(Pointing items for text and elements)
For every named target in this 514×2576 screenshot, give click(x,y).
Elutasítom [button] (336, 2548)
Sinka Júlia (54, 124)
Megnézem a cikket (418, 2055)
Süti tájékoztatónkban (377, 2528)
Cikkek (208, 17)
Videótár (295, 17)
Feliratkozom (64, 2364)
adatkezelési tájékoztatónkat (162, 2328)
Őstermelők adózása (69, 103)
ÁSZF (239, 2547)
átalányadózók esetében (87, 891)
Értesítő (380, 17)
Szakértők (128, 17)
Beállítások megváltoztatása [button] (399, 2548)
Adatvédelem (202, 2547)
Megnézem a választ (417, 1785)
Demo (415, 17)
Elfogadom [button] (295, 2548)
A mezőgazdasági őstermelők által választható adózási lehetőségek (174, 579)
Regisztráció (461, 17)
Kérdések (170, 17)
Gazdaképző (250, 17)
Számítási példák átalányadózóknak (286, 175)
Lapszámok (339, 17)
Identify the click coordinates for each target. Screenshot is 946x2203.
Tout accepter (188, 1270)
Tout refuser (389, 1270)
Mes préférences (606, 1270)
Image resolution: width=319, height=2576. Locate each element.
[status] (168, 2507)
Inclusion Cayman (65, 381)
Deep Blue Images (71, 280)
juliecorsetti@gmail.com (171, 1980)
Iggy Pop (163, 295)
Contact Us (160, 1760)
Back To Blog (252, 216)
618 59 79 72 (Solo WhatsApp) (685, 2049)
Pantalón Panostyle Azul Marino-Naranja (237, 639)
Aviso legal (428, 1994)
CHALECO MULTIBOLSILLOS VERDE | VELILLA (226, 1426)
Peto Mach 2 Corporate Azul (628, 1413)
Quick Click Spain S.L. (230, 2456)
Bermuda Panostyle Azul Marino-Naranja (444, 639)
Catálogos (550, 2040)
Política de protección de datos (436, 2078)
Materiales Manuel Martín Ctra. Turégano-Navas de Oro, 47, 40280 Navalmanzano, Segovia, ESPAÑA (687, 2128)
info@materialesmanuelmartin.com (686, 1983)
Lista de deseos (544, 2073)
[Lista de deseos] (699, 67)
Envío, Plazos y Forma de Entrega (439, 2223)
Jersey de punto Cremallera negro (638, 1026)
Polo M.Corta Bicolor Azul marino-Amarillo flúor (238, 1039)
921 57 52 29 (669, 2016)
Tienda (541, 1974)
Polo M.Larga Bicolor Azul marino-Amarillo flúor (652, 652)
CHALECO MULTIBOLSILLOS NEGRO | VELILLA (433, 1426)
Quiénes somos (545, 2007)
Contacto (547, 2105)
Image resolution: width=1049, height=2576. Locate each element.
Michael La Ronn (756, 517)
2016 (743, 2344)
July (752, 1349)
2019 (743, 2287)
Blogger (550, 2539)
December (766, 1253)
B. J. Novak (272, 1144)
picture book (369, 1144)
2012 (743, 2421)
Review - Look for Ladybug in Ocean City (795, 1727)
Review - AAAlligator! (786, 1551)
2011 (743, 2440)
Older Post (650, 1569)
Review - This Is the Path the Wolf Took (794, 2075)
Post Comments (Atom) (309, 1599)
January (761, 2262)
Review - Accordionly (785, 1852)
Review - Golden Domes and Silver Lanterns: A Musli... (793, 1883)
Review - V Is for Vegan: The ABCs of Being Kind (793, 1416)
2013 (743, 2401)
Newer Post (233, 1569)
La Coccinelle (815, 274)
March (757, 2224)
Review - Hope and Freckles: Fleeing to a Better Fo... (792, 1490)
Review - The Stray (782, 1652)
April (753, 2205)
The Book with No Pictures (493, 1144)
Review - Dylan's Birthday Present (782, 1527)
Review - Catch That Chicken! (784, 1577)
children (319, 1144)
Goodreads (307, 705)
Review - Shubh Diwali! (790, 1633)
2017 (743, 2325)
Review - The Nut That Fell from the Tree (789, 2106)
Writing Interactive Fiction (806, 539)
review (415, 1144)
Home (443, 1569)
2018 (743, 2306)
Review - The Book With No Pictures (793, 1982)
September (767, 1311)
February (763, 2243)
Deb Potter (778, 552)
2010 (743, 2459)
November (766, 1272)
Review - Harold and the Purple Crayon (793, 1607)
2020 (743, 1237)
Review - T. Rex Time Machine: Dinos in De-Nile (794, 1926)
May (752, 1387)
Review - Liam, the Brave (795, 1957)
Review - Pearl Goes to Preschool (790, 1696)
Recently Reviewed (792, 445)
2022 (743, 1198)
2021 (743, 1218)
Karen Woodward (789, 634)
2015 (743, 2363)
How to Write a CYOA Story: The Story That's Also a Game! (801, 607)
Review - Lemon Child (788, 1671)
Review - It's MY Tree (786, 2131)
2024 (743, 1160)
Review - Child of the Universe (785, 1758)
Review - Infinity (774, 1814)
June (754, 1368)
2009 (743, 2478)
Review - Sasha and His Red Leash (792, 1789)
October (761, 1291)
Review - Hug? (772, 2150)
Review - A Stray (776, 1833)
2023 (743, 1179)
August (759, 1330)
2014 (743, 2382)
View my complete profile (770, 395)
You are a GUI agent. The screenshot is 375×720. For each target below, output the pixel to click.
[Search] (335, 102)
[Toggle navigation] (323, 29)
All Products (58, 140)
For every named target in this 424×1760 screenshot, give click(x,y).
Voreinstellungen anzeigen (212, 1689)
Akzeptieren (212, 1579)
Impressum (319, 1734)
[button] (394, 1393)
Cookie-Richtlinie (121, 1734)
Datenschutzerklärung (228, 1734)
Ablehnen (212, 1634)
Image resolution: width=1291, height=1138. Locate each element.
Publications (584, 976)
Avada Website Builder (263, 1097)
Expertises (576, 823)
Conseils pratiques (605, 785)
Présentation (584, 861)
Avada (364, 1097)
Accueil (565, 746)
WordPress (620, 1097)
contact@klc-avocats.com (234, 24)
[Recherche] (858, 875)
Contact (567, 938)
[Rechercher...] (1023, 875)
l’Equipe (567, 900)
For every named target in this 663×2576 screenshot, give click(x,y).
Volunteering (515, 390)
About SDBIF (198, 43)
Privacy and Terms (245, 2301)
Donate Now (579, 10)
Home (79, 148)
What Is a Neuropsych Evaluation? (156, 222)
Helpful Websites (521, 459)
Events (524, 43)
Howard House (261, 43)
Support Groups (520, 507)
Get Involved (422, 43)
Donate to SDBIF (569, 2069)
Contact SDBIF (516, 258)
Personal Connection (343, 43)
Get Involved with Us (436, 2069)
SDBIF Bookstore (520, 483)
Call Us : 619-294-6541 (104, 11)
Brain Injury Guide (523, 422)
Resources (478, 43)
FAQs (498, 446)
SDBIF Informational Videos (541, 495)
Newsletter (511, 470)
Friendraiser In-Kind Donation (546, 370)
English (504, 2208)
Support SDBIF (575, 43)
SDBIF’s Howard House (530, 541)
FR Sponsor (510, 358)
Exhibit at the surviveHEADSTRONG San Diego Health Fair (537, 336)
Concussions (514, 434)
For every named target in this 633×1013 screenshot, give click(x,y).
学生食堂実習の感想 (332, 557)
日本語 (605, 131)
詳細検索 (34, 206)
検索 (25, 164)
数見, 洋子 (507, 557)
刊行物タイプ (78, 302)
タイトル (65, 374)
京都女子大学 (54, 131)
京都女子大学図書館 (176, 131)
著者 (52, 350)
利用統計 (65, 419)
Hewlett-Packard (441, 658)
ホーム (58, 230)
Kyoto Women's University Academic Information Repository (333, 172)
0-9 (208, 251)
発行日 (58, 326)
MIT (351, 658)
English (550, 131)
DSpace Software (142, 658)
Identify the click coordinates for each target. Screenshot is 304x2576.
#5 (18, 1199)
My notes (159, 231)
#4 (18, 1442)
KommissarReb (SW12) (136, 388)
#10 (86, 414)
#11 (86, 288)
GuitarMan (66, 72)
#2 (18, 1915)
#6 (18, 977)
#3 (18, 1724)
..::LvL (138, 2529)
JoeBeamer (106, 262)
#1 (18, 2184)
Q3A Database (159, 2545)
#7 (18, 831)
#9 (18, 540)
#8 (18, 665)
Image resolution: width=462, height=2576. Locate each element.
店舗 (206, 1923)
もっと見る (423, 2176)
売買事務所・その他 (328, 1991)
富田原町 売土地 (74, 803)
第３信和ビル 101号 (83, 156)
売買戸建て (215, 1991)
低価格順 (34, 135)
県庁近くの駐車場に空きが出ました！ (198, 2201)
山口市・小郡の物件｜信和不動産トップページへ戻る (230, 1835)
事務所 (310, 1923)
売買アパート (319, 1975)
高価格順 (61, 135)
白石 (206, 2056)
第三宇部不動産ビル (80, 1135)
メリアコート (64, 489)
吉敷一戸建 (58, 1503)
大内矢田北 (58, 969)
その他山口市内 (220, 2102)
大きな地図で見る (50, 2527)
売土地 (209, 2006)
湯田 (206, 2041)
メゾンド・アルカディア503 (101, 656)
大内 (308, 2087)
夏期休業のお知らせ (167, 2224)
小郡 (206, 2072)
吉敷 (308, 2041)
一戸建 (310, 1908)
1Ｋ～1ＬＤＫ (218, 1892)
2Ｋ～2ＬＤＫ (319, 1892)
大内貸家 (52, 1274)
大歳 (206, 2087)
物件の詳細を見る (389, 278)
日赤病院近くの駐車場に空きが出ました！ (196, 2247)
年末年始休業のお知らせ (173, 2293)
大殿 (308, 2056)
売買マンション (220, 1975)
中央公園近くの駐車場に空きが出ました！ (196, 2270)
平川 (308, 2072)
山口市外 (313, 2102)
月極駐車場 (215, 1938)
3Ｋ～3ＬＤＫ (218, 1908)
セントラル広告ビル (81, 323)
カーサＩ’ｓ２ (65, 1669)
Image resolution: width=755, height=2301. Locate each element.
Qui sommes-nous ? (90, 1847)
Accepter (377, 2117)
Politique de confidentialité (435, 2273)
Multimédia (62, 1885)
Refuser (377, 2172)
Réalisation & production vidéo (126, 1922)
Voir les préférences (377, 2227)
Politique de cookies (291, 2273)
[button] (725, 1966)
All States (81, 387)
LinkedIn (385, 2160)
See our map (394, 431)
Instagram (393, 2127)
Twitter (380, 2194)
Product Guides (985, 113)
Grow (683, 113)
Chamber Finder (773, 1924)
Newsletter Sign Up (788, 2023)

**Required work:**
Pick out every line in the items above that contains the string "MULTIBOLSILLOS" and copy those lines.

**Finished exercise:**
CHALECO MULTIBOLSILLOS VERDE | VELILLA (226, 1426)
CHALECO MULTIBOLSILLOS NEGRO | VELILLA (433, 1426)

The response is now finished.